15 Stories for 15 Days: Day Thirteen

The 15 for 15 contest is held about once every nine months or so. The way it works is that every day at 8:30 WDC time, a picture prompt is posted. You have 24 hours to post your story that the prompt inspires. Here is the interesting part: You only have 15 minutes to write your story. You can think about it all day but once you start writing, 15 minutes is what you get.


ID: 994771   (Rated: 18+)
15 for 15 Contest  
Do you have 15 minutes? Come in and join this contest!
by Legerdemain (222)


The contest is limited to 50 competitors. Each day, there are 5 winners. First place will get 1004 points, second place will get 1003 points etc. The person with the most total points at the end of the 15 day contest is the winner.

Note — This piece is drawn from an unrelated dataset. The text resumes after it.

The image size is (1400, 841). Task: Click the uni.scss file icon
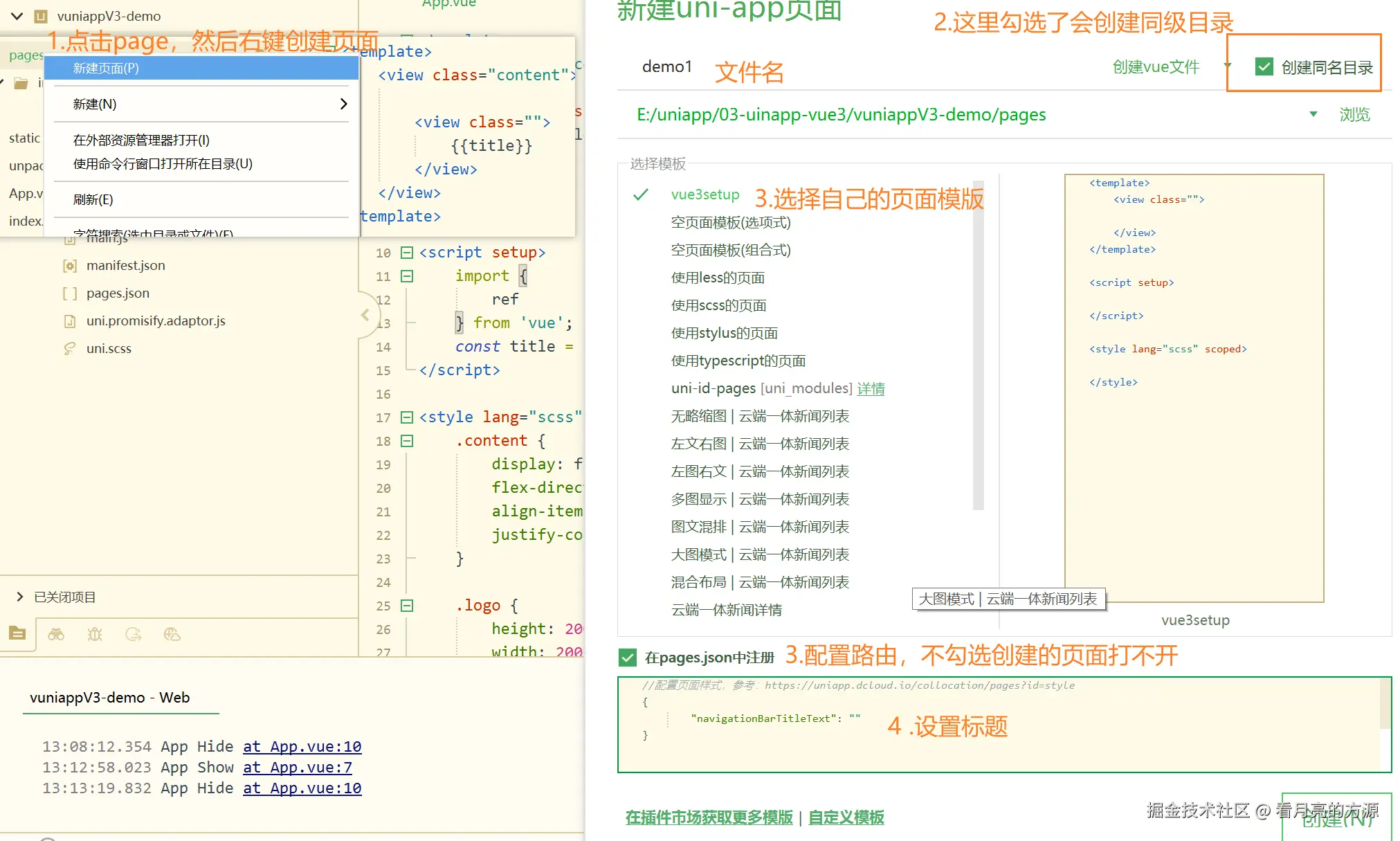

The prompt for this story is the following picture:



My Entry

The Maker was almost done.

It had been a long road but this one was nearly ready to be let back out into the fleet.

Sometimes, a fairy would come back so damaged that repairs would take weeks, even months. This one had been in particularly bad shape. It had taken an emergency retrieval squad just to bring her in alive.

The Maker recalled how the wings had been missing. There had been other visible damage but the missing wings told the whole story. It meant the worst had happened. Only the most damaged would lose their wings. The reason for this was simple.

Only a fairy could remove her own wings.

As she fluttered about, the Maker couldn’t help but ponder both sides of the equation.

On the one hand, to remove one’s own wings was to deny who you were. How tortured one must be to no longer want to be a fairy; to no longer help the helpless, give hope to the hopeless or grant wishes for those that dreamed of places beyond the horizon.

On the other hand, there was the one thing that could drive a fairy to give up everything.

It was always the same thing.

Love.

What must that be like? wondered the Maker. What could be so strong in a fairy that she would do anything to keep it?

The Maker fluttered back and surveyed her work. The easy part was done. Now came the waiting. Any Maker could repair wings or replenish stardust; but when the damage was deep that it couldn’t be seen, all anyone could do was wait.

For only time could mend a broken heart.